Carding on the catwalk?

The British Fashion Council recommends that girls under 16 be banned from the fashion runway.

Published July 12, 2007 3:32PM (EDT)

Which industry depicts underage girls in skimpy outfits for a salivating public? "Girls Gone Wild"? Child porn? Nope, we're talking high fashion. The world of runway models has long been the strutting ground for skinny teens dressed up to impersonate adult women. But because the impersonations are so dang convincing, it's easy to forget that in any other context, turning children into sexy women would be considered nothing short of perverse.

But according to a story in the Guardian Wednesday, in Britain the days of fashion show runways gridlocked with dolled-up Goldilocks may soon be over. On Tuesday a panel created by the British Fashion Council recommended that girls under 16 be banned from the catwalk.

Concluding that it was "profoundly inappropriate" for girls under 16 to be depicted as adult women, the panel also suggested that fashion shows provide chaperones for 17- and 18-year-old models and for agencies to screen models for eating disorders annually.

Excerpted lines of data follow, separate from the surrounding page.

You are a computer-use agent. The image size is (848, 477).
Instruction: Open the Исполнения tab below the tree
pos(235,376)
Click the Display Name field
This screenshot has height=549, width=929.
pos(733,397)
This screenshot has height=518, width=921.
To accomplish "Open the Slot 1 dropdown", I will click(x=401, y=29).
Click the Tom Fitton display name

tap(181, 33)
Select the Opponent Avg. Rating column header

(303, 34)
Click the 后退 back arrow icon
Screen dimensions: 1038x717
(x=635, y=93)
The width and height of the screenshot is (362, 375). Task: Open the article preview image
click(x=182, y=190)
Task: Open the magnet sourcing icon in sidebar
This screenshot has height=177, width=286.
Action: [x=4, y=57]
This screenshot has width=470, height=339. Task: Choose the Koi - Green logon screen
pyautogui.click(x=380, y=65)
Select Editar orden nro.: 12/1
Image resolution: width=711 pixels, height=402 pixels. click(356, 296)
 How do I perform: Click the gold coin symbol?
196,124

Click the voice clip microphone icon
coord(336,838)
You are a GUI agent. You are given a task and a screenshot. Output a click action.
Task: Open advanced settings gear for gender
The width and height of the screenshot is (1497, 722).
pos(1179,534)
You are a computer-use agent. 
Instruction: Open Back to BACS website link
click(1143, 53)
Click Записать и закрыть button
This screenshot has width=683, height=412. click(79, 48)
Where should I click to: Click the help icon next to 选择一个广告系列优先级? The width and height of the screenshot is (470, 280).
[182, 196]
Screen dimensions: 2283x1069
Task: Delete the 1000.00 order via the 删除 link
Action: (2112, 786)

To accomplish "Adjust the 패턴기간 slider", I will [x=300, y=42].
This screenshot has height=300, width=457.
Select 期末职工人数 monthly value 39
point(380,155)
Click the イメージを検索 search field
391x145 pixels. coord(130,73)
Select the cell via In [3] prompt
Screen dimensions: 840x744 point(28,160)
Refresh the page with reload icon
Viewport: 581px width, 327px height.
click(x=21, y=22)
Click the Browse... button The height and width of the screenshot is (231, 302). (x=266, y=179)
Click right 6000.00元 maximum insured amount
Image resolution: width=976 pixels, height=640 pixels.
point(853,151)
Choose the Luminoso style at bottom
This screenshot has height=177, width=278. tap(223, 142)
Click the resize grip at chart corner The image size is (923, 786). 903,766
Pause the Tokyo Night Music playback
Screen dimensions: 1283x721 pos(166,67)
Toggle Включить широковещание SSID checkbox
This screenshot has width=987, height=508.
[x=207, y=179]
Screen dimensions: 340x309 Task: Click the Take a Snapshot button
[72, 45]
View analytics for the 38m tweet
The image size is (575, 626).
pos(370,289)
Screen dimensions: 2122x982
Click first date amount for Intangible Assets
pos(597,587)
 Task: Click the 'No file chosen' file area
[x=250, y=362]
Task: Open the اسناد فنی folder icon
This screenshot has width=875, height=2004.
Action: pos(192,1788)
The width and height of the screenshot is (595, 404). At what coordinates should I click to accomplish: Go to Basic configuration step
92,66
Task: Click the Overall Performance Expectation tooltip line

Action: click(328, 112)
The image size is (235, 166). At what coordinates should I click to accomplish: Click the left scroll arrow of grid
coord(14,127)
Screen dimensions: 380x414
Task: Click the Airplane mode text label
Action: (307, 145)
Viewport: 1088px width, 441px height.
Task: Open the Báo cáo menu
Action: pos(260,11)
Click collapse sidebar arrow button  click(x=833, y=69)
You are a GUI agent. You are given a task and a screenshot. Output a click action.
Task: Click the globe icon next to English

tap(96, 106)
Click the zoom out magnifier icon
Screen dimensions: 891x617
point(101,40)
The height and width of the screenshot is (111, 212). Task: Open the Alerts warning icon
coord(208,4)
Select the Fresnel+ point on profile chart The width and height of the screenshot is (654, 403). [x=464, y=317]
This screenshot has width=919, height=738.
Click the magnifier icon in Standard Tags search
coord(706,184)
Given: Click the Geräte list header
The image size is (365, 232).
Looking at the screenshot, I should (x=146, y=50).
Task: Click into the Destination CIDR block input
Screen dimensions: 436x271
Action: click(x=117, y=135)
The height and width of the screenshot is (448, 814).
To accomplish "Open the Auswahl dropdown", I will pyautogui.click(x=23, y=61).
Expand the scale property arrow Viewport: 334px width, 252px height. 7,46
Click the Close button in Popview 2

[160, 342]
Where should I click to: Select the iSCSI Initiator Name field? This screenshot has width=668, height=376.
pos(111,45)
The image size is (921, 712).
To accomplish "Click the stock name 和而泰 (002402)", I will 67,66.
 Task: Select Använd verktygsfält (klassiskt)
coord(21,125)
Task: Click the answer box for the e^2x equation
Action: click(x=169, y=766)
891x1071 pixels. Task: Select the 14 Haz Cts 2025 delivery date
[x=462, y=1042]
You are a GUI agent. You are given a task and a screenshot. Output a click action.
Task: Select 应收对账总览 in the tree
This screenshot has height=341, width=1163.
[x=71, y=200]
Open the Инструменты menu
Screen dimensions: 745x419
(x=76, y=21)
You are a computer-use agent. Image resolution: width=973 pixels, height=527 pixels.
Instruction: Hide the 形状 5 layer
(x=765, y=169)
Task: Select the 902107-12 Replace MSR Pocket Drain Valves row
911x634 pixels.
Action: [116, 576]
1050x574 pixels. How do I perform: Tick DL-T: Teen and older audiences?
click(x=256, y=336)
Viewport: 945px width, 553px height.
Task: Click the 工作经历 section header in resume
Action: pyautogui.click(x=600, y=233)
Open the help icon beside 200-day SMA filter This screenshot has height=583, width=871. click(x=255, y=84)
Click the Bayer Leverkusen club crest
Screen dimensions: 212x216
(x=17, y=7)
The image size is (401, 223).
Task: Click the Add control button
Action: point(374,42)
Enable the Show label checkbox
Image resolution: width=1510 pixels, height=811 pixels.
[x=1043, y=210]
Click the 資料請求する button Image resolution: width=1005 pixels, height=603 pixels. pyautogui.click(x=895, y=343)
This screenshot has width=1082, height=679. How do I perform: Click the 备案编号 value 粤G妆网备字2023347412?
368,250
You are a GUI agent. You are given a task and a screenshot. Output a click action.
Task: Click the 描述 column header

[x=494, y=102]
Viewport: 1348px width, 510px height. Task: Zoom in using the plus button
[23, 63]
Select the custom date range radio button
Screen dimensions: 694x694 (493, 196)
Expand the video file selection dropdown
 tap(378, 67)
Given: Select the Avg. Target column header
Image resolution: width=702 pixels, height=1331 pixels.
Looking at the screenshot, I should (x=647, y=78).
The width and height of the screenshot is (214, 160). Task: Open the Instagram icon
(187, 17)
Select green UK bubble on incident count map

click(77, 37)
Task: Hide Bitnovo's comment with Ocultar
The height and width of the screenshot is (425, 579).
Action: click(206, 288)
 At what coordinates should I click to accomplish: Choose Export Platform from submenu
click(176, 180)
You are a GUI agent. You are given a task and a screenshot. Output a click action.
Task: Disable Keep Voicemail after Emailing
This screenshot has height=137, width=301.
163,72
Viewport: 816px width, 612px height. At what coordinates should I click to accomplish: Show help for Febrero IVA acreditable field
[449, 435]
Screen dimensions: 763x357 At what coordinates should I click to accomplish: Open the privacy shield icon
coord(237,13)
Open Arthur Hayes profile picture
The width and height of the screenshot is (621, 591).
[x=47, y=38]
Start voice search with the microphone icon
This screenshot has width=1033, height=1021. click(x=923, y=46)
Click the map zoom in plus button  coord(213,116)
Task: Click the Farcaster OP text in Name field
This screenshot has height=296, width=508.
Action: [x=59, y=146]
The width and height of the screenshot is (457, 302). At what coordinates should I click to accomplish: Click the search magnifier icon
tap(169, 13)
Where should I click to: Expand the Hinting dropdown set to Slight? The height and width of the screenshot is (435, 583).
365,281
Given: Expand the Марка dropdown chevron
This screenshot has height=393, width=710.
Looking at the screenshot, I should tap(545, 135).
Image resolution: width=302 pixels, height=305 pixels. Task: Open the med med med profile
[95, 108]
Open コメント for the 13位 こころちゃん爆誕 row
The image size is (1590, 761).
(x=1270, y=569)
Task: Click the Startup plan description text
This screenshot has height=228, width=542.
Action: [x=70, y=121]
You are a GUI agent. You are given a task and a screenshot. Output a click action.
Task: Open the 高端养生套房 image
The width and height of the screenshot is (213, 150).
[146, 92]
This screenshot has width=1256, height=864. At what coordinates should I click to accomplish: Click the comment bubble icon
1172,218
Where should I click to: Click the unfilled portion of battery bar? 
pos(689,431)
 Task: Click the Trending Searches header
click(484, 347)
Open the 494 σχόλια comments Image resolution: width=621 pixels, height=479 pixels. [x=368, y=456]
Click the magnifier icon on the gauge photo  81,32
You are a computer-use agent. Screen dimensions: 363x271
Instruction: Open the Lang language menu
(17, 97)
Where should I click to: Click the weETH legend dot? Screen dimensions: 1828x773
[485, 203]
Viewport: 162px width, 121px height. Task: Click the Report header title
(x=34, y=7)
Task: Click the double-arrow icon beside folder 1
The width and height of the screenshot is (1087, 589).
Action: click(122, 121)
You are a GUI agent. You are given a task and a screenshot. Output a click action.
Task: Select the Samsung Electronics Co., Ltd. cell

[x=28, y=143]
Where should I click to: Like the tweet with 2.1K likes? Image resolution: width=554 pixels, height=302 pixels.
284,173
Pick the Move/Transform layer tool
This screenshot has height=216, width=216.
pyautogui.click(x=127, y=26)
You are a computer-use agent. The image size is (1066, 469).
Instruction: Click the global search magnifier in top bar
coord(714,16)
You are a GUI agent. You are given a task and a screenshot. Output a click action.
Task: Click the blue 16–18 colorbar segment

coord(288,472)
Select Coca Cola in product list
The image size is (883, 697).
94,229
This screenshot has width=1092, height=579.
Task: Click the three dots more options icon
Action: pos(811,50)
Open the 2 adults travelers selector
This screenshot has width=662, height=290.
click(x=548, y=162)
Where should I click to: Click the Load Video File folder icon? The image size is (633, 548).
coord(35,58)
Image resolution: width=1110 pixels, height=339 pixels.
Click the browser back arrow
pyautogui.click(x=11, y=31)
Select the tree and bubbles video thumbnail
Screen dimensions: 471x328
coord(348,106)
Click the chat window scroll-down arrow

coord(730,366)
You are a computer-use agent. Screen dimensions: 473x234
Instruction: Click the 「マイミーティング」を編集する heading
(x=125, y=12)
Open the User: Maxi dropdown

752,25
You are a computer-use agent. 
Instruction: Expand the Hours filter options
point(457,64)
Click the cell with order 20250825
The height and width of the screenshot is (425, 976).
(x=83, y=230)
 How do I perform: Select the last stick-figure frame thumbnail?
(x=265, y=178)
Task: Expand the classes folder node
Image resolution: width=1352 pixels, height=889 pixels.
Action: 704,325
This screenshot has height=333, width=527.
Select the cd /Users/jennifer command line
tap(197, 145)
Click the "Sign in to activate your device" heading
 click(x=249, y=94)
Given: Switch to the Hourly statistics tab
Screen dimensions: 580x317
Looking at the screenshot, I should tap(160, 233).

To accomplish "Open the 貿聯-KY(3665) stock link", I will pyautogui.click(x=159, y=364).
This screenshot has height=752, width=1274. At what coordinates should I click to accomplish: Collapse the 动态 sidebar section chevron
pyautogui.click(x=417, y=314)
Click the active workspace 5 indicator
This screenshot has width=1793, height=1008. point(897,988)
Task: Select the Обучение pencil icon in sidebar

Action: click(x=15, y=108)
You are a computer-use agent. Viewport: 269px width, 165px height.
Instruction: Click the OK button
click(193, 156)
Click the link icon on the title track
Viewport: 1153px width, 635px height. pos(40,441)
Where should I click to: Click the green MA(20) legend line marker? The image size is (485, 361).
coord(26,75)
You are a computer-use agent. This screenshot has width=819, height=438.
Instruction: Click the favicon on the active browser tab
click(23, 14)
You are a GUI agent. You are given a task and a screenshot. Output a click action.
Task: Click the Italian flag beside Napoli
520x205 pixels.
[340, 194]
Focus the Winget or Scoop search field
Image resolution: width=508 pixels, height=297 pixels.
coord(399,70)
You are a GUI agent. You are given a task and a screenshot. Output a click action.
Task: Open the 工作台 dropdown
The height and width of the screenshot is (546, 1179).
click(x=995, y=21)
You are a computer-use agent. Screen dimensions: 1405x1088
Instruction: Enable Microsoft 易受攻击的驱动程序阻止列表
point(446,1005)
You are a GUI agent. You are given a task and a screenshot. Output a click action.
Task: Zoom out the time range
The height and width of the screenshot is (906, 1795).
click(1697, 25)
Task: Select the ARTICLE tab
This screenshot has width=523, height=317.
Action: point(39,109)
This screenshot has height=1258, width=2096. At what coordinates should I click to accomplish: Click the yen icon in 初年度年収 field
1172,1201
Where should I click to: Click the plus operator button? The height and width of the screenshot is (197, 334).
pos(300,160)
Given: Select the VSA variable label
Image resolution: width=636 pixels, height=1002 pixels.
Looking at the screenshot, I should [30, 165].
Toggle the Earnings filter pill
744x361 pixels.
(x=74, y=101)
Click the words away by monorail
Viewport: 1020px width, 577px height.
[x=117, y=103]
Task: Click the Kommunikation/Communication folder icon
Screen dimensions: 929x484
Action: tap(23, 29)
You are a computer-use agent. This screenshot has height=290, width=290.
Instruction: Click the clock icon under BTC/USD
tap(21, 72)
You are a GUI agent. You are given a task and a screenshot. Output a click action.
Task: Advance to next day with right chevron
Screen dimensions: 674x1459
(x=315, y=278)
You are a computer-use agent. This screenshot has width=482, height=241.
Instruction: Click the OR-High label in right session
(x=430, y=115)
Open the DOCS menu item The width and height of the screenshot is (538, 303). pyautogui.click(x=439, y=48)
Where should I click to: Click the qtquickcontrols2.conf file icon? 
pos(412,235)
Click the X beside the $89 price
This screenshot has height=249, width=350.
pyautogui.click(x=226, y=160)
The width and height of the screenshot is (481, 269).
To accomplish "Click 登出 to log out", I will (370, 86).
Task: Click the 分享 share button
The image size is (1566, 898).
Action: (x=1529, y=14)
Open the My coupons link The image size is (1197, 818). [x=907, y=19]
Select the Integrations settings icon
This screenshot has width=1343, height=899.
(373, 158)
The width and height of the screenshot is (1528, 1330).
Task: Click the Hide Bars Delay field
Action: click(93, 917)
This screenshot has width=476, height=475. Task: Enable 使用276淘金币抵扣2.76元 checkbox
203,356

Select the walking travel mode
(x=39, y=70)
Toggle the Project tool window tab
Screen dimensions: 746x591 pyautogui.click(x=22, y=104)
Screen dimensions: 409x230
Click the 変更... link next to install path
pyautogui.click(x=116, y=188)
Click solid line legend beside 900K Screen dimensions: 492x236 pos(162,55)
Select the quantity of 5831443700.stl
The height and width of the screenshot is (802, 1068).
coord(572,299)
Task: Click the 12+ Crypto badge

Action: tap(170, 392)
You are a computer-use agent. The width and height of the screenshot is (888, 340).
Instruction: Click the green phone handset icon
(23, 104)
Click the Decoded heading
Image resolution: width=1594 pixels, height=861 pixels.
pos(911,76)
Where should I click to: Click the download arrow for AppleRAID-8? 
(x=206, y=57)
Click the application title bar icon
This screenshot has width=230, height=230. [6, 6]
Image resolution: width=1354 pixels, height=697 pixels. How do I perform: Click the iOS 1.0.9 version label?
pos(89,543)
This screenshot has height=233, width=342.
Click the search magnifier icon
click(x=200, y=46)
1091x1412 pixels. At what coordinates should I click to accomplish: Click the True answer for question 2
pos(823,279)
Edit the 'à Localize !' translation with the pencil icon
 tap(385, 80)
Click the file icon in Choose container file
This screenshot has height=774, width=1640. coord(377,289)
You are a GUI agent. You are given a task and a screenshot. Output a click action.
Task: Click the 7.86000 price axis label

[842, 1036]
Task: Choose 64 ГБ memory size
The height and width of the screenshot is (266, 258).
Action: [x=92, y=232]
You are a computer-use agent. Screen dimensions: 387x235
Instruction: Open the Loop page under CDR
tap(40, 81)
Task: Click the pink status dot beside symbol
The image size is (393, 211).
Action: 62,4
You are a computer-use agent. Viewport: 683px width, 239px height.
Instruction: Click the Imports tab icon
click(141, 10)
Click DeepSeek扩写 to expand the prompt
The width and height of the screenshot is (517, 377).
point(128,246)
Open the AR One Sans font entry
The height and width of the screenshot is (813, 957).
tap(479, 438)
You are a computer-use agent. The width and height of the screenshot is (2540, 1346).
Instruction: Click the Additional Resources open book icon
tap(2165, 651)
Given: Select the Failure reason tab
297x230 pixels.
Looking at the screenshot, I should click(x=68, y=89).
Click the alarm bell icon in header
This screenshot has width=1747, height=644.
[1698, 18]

After decades of watching early-teen models catapult from childhood onto the catwalk (think Kate Moss, Lily Cole and Naomi Cambell), the British recommendations may seem substantial. But the panel chose to remain relatively spineless on the issue of eating disorders: It ruled out weight checks and held off banning all models with an unhealthy body mass index. In the past year, both Madrid Fashion Week and Milan Fashion Week set minimum BMI for runway models. Instead, the Brits called for "rigorous scientific studies" to determine the prevalence of eating disorders among fashion models. In the wake of the deaths of Uruguayan model Luisel Ramos and Brazilian Ana Carolina Reston and the British panel's own inquiry suggesting that rates of anorexia among models could be as high as 40 percent, the call for more studies sounds like so much institutional throat clearing.


By Carol Lloyd

Carol Lloyd is currently at work on a book about the gentrification wars in San Francisco's Mission District.